Je fus assez piqué de cette incohérence et dis :

— Eh bien, voisin, en peu de mots et sans métaphore, dans le pays d’où je viens, où la concurrence, qui a produit ces œuvres littéraires que vous admirez tant, est encore la règle, la plupart sont absolument malheureux ; ici, au moins, la plupart des hommes me paraissent parfaitement heureux.

— Vous pouvez le dire, Hôte, vous pouvez le dire ; mais, permettez-moi de vous demander : vous aimez cela, n’est-ce pas ?

Sa formule, répétée avec une obstination si continue, nous fit tous rire de tout notre cœur, et le vieillard lui-même se mit de la partie, finement. Il ne se tenait cependant en aucune façon pour battu, et dit aussitôt :

— D’après tout ce que je puis savoir, j’estime qu’une jeune femme aussi belle que ma chère Ellen aurait été une dame, comme on disait autrefois, et n’aurait pas eu à porter quelques chiffons de soie, comme elle fait aujourd’hui, ou à se brunir au soleil, comme il le faut maintenant. Qu’avez-vous à dire à cela, hein ?

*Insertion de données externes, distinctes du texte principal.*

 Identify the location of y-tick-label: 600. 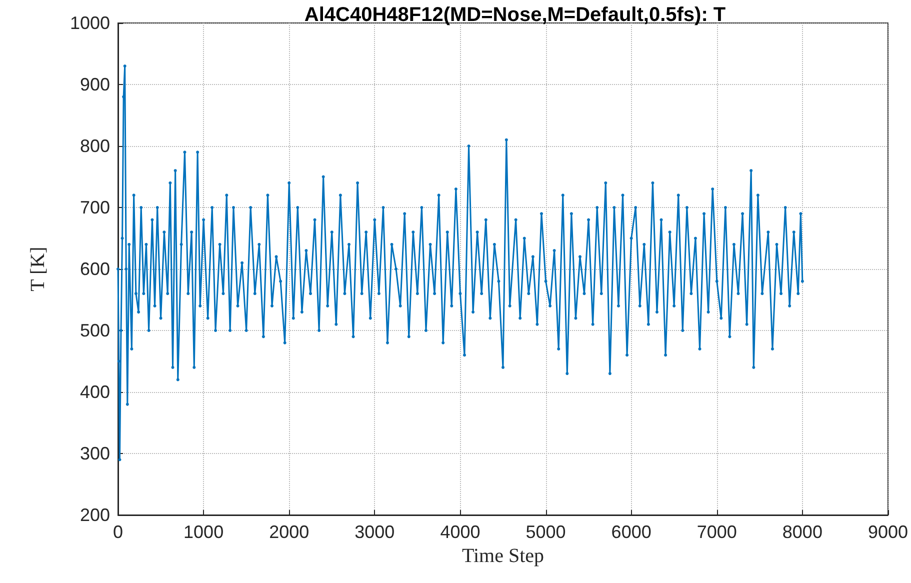
(95, 269).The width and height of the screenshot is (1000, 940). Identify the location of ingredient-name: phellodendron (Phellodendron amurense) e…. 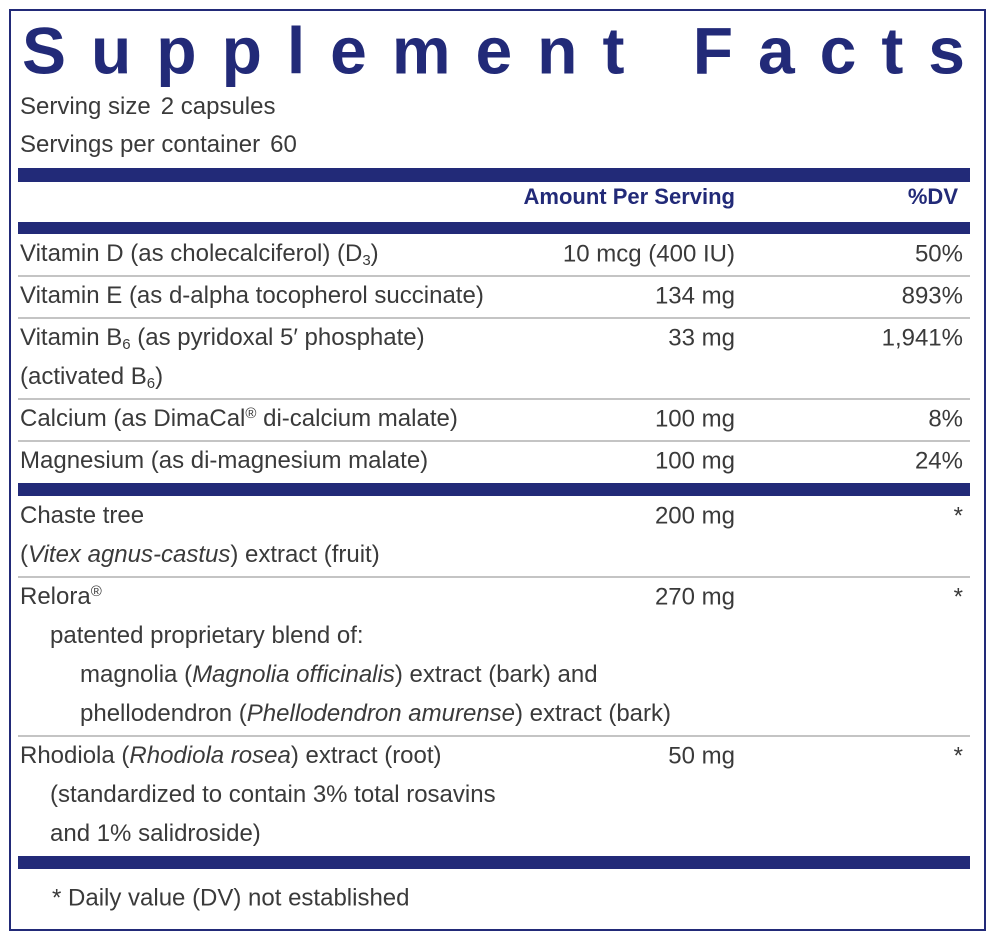
(376, 714). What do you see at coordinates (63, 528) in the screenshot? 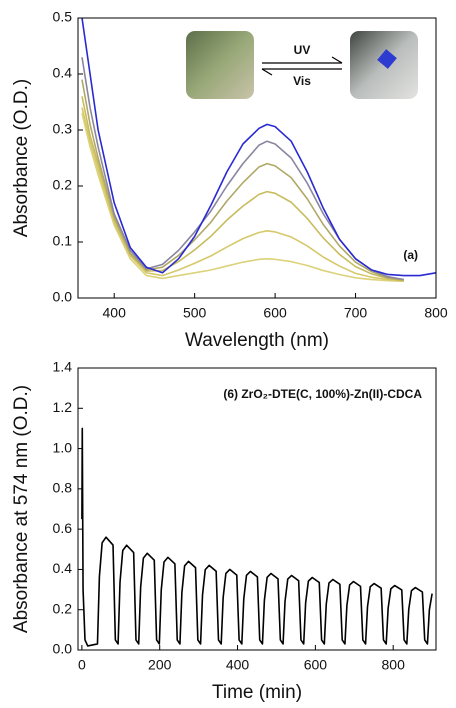
I see `y-tick-label: 0.6` at bounding box center [63, 528].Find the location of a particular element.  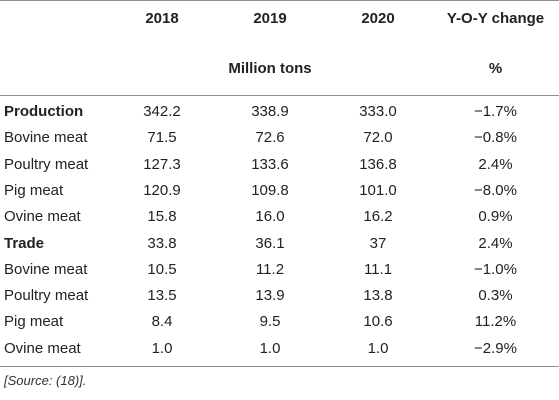

cell-2019: 109.8 is located at coordinates (270, 190).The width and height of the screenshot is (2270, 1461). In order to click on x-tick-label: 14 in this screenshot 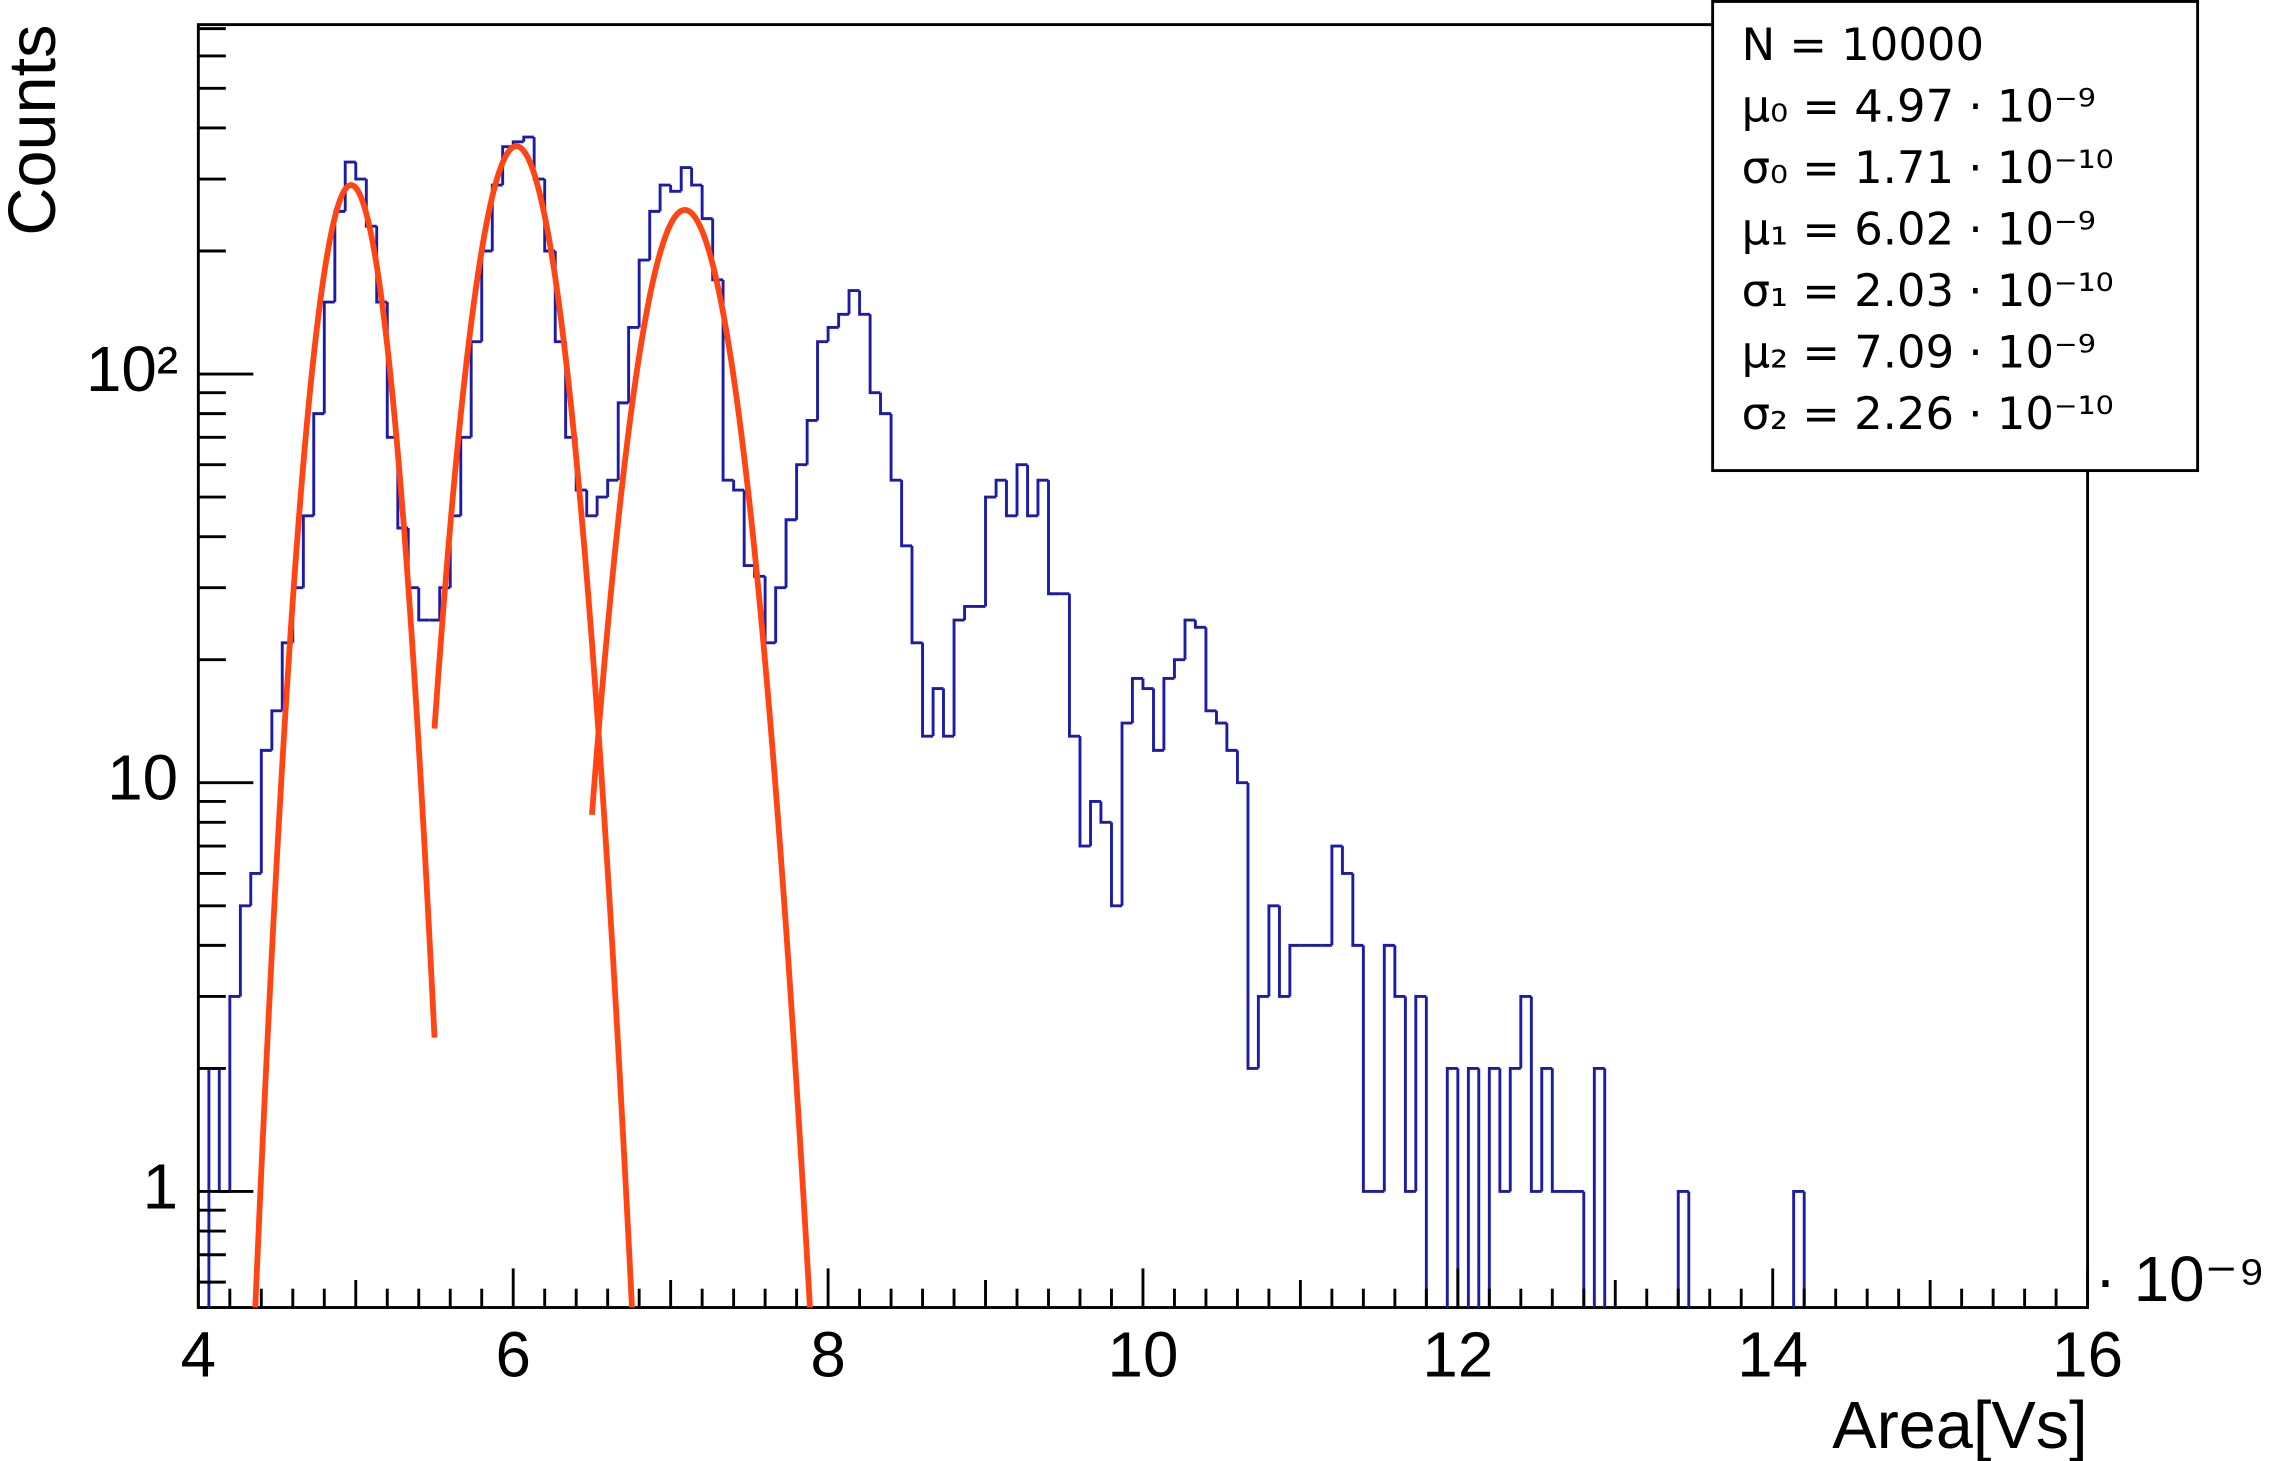, I will do `click(1772, 1354)`.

Ici, Clara, qui avait été jusqu’à présent assez silencieuse, intervint :

— Mais, vraiment, je ne crois pas qu’il en eût été mieux ainsi, ni qu’il y ait à chercher mieux. Ne voyez-vous pas qu’elle est délicieusement habillée pour ce beau temps ? Et quant au hâle de vos prés, j’espère bien en gagner moi-même quelque chose quand nous serons arrivés un peu plus haut sur le fleuve. Regardez si je n’ai pas besoin d’un peu de soleil sur ma peau, blanche comme pâte !

Et elle releva sa manche sur son bras, qu’elle plaça contre celui d’Ellen, assise auprès d’elle. À vrai dire, c’était pour moi un spectacle assez curieux de voir Clara se mettre en avant comme une dame élégante de la ville, car elle était aussi bien bâtie et avait la peau aussi fraîche que les filles les plus saines, où qu’on allât les chercher. Dick passa la main sur son beau bras, un peu timidement, et ramena la manche, et elle rougit sous sa caresse ; le vieillard dit en riant :

— Eh bien, je pense que vous aimez cela, n’est-ce pas ?

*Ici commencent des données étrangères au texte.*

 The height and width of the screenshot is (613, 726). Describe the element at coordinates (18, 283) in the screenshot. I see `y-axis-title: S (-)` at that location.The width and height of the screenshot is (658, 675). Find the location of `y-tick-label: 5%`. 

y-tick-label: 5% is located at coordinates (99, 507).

Ellen embrassa sa nouvelle amie, et nous restâmes un moment silencieux ; bientôt elle attaqua une douce chanson claire et nous tint dans le ravissement de la merveille de sa voix pure ; et le vieux grognon la regardait avec amour. Les autres jeunes gens chantèrent aussi à leur tour, puis Ellen nous conduisit à nos petites chambres de campagne, embaumées et propres, idéal des anciens poètes pastoraux ; le plaisir de la soirée éteignit complètement ma crainte de la nuit précédente de m’éveiller dans le vieux monde misérable aux joies usées, où les espoirs étaient en partie des craintes.